Tomato Gravy is a perfect accompaniment to meat loaf! The only question is: How are you going to cook the tomatoes before making them into gravy?
My mother used to can whole tomatoes at the end of summer. When she made meat loaf, she poured a jar of tomatoes over the raw meat loaf, squishing the tomatoes a little before putting it all in the oven. After the meat was cooked, she fished out the tomatoes, cooked them down in a skillet, and made them into gravy using milk & cornstarch. That's one option. And I'll show you another. =^..^=
1The tomatoes have to be cooked down. If you're not going to put them in with the meatloaf, just cook them down in a skillet. Pour in the can of tomatoes & cut (or squish) them up. If you're using fresh tomatoes, peel & cut them into small pieces. You'll probably need to add a little water to get the fresh tomatoes started. Cook about 20 minutes or so on medium-low heat, stirring frequently.
2If you cooked the tomatoes with the meat loaf, fish them out and put them in the skillet with a little water. Heat to boiling.

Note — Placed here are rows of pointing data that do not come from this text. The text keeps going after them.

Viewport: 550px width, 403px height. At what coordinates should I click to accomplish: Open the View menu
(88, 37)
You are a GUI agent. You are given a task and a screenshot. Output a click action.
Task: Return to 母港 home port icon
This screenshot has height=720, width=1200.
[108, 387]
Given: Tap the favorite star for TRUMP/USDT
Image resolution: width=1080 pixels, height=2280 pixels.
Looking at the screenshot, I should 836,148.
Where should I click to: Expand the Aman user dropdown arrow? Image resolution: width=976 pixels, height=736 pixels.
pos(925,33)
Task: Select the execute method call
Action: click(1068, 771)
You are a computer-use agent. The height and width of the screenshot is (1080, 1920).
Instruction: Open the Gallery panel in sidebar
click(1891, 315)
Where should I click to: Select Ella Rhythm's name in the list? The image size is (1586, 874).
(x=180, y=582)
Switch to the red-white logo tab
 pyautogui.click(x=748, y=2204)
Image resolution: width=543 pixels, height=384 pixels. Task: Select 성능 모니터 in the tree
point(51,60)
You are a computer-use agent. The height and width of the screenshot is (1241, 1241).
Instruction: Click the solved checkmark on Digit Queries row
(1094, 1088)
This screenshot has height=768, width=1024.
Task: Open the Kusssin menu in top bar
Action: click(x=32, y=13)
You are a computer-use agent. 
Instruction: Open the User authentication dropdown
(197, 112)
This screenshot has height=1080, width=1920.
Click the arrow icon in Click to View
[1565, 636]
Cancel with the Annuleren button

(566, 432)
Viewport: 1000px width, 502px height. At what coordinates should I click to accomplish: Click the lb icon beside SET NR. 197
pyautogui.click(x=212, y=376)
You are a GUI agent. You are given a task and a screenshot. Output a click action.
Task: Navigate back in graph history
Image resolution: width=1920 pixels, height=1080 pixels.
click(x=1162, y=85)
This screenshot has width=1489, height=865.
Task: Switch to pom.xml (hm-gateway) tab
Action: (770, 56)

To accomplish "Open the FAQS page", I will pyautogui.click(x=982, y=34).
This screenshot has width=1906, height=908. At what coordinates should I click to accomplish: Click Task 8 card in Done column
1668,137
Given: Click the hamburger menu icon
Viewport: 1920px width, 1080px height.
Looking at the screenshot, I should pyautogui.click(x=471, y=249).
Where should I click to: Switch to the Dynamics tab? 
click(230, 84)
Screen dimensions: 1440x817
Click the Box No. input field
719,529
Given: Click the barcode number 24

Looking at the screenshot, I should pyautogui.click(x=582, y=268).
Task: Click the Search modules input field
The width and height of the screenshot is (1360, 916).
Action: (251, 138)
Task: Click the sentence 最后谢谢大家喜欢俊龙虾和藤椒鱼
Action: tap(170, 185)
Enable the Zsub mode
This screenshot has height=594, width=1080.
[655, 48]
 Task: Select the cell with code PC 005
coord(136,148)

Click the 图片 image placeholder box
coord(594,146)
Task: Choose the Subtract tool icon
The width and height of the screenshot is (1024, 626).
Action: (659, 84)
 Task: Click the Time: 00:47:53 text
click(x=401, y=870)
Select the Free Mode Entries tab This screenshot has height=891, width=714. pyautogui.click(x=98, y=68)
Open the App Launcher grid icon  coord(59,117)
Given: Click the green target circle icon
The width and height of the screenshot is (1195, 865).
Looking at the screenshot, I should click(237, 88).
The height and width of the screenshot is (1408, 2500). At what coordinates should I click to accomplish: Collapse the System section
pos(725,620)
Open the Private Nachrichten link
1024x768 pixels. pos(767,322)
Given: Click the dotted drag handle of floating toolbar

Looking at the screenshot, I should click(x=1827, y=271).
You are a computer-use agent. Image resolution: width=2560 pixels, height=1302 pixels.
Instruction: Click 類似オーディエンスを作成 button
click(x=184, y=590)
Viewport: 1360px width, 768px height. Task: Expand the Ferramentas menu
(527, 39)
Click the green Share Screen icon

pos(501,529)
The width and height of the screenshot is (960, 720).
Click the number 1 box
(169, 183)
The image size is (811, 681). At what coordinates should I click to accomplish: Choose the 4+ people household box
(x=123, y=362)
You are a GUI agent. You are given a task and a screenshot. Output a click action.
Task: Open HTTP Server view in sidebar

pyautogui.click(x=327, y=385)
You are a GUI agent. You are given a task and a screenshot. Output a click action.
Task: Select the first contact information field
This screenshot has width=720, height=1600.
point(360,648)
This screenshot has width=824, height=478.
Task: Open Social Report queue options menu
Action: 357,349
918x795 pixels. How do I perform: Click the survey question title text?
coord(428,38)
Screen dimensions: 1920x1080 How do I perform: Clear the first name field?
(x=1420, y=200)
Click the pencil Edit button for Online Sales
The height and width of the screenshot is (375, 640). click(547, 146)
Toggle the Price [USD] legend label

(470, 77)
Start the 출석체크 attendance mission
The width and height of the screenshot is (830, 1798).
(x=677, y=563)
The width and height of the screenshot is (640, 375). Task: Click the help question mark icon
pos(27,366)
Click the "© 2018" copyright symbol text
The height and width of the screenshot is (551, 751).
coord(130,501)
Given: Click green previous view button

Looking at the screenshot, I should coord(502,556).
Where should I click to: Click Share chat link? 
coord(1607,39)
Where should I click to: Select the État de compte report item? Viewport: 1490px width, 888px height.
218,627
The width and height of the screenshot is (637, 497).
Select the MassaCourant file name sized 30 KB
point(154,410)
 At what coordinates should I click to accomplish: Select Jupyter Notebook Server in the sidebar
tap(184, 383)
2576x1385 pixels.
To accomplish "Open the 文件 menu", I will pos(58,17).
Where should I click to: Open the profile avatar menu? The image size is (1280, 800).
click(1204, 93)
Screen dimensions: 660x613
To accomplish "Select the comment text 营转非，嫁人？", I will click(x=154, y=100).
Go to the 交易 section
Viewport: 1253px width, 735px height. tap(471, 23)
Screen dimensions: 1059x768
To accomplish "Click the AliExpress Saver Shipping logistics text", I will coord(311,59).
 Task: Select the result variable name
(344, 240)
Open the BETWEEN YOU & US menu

3By this step, the tomatoes are cooked down, regardless of how you started them. Mom always added a little "juice" from the meat loaf pan to boost the flavor. That part is up to you.
4Stir the heaping Tablespoon of cornstarch into the milk & mix well.
5Add the cornstarch & milk mixture to the tomatoes in the skillet. Cook and stir until the tomato gravy thickens, just 2 or 3 minutes. Season with salt & pepper, as desired. If you want a smooth tomato gravy, use a hand blender. I've actually never fixed it that way, but I stand up for your right to do so.
6Serve over meat loaf and mashed potatoes. =^..^=
7CREAMED TOMATOES: Actually, it's all pretty much the same, EXCEPT do not add any meat loaf "juice" and don't thicken as much as a gravy. (If it's too thick, just thin out with a little milk.) Delicious on biscuits or boiled new potatoes. This is also great over macaroni & cheese!